Unmanned Aerial Vehicles (UAVs) are necessary across diverse domains, including disaster surveillance and wildlife conservation. However, the development and evaluation of UAV-related algorithms often encounter a significant hurdle: the scarcity of authentic training data. In this paper, we introduce SimUAVs, a telepresence simulation platform with a dynamic environment, serving as a realistic synthetic data generation, performance evaluation, and visualization tool for multi-agent collaboration learning. This paper presents the architecture, features, and capabilities of SimUAVs. Leveraging Unreal Engine (UE), AirSim APIs, and ROS (Robot Operating System), our platform enables realistic simulations, mirroring real-world conditions and facilitating research in UAV technology.

SimUAVs is a telepresence simulation platform for UAV synthetic data generation. This system provides multiple agents and multi-modal sensors for manipulation, with dynamic real-world weather and environment conditions for emulation. Depending on the scope of the simulation, SimUAVs is integrated with multiple sensor plugins and extensions, shown in Figure 2, to implement perception sensors, a UAV control module, a dynamic weather module, and 3D scene construction.

The simulation environment is based on the physical computation and image rendering process of the Unreal Engine, and the construction of the simulation scene is completed through model files output by external DCC software such as FBX or OBJ. SimUAV, as an independent plugin of UE, can obtain rendering information, the position of drones, sensor data, and commands in real time.

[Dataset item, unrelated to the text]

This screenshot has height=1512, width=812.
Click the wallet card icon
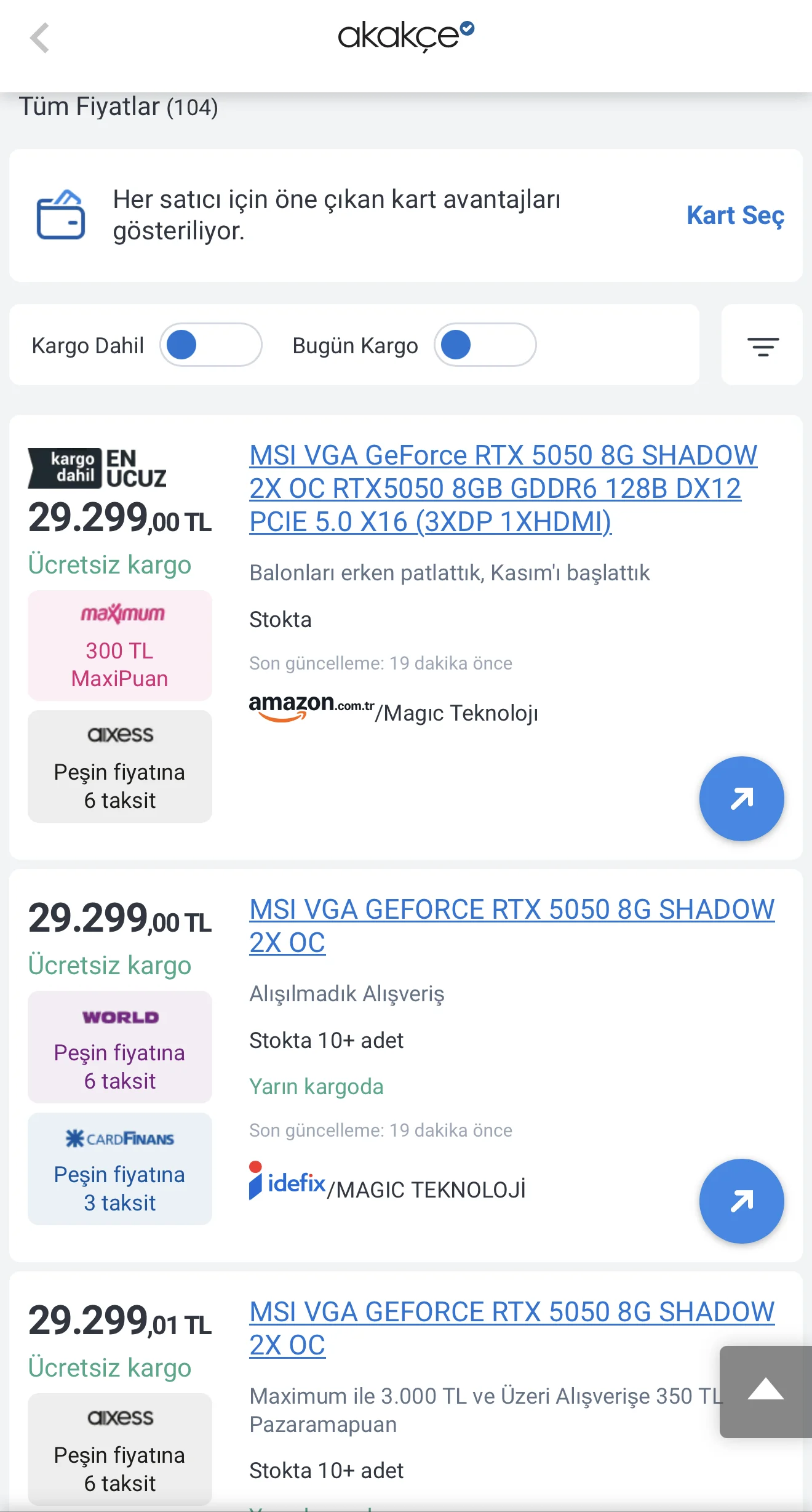[x=61, y=215]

The synthetic system can export metadata files and image sequences, with a maximum frame rate of 60 fps, and communicate with a server for data processing, learning, and management timely. The HUD (Head-Up Display) interface, shown in Figure 3, which is designed for monitoring and data visualization.

SimUAVs is designed to support the research and development of UAVs, enhancing the realism and effectiveness of simulations. This platform not only facilitates the generation of realistic synthetic data but also provides a comprehensive tool for evaluation and visualization in multi-agent learning. In the future, additional plugins and extensions will be integrated into this framework as needed. We would like to develop FPGA-based hardware-in-the-loop simulations for real-time virtual-reality-fusion systems.